**What is expected**.
Only the lines from the one containing "The height and width of the screenshot is (691, 917)." to the end of the records belong in the output; print them exactly.

**Input data**.
------------------------------------
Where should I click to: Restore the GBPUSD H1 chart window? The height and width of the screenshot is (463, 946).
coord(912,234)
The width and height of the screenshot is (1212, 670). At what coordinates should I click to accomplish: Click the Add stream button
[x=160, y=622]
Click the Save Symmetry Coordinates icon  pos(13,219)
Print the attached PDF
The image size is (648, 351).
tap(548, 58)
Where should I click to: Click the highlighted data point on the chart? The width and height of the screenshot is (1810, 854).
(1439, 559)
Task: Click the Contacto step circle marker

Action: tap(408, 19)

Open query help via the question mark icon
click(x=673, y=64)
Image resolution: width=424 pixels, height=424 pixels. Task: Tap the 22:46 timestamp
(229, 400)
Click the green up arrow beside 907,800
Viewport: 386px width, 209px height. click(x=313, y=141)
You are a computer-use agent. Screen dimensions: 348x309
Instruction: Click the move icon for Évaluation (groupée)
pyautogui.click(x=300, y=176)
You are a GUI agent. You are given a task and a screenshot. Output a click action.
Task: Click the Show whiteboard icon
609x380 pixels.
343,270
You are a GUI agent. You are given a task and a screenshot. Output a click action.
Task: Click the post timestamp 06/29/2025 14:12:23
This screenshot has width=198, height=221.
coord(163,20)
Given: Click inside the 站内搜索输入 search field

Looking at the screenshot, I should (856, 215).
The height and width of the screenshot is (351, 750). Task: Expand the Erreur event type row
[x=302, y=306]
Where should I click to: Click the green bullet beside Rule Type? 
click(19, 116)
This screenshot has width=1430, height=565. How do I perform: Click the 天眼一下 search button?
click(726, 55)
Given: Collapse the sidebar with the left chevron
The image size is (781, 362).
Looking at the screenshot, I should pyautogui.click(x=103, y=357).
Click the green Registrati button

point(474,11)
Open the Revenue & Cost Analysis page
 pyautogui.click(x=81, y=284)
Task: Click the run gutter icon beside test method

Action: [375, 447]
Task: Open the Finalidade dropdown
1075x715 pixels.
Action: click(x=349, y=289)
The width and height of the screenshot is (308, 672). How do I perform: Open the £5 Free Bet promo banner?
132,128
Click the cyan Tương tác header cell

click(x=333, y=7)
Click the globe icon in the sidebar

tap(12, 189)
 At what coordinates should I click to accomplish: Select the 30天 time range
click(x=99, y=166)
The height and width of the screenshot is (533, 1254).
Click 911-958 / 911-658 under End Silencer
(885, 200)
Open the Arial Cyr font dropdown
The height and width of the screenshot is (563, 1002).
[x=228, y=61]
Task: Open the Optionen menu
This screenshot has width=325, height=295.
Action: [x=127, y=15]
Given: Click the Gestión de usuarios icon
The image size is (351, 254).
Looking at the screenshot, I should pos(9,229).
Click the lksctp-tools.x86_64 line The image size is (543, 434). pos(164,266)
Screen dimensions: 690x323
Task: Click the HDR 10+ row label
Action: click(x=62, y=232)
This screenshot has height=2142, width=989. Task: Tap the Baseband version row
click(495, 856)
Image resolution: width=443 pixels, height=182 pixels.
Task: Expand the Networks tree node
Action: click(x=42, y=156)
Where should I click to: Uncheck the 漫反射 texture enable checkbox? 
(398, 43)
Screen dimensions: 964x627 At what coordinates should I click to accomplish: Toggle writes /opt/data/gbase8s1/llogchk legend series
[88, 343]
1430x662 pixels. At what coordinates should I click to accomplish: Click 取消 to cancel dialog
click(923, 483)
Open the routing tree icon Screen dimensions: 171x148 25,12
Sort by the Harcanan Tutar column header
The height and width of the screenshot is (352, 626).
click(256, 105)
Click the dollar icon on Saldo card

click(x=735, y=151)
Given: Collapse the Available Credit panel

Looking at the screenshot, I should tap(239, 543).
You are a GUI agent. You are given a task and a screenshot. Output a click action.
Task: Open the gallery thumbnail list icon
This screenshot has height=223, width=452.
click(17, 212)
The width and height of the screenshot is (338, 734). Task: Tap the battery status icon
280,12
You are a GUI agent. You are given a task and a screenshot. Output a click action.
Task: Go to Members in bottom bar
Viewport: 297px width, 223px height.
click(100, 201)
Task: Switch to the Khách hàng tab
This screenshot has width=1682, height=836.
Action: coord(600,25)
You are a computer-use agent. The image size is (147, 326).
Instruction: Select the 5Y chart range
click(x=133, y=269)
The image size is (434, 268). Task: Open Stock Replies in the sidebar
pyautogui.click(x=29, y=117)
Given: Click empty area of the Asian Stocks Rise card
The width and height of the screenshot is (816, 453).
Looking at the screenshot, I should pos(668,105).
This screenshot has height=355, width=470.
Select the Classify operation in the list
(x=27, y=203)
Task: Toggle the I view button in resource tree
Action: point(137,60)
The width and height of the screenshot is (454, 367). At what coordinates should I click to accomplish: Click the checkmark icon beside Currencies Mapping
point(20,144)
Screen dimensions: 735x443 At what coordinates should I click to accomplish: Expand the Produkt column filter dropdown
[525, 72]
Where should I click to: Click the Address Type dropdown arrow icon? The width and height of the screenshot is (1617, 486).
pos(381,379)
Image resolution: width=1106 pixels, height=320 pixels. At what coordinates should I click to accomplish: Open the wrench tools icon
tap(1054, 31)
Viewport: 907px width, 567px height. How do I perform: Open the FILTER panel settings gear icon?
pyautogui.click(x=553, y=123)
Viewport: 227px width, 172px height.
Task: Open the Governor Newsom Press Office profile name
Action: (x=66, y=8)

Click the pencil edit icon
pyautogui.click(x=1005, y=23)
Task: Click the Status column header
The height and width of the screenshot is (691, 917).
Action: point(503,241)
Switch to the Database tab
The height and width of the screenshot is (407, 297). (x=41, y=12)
------------------------------------
**Answer space**.
The height and width of the screenshot is (691, 917).
Action: point(503,241)
Switch to the Database tab
The height and width of the screenshot is (407, 297). (x=41, y=12)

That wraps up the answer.